FIG. 4 illustrates a timeline 400 of a host accessing the compute results according to some examples of the present disclosure. FIG. 4 illustrates the more complex algorithm for reading results. The timeline 400 demonstrates the use of a compute minimum recalculation period and the validity bit to ensure that results read by a host are valid. As previously described, the compute validity bit is a flag stored within the memory controller or the memory, indicating whether the associated computational results are current and valid. The timeline 400 relates to a single computational memory pair of data set region and compute region. The compute results are initially set to the value “A” at 410 and the validity bit is TRUE 416. During this time, the host 1 reads the compute valid bit 422, finding it to be true. Shortly thereafter, host 2 writes to the dataset region causing the compute results to be undefined 412 and the validity bit to be cleared to FALSE 418. The host 1 continues to read the compute results at 424, 426, and 428. At 430, the host 1 reads the validity bit and finds it false. This means that the results read by host 1 is invalid.
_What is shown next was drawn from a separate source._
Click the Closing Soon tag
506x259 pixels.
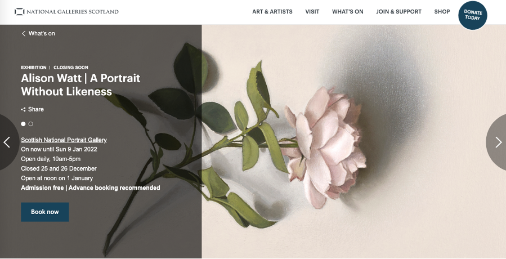(x=71, y=68)
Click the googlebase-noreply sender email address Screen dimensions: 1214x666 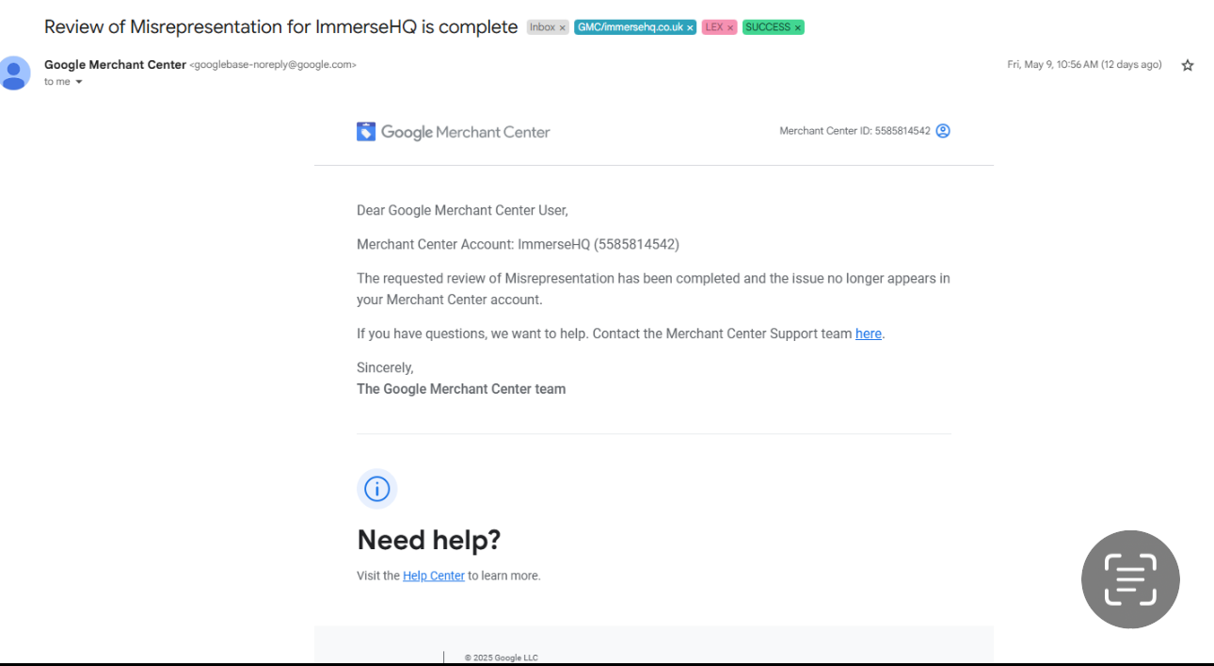pos(273,65)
The compute results are refreshed 414 to result B based upon the data written by host 2. Shortly thereafter the validity bit is set to true 420 upon expiration of the compute minimum recalculation period. Host 1 then re-reads the validity bit 432, finding it true 420. The results are then read at 434, 436, and 438. The host 1 then reads the validity bit 440 again, finding it true 420. Since the host read true for the validity bit before and after the result was read, and the duration of the read was less than the compute minimum recalculation period, the result of the read is valid data.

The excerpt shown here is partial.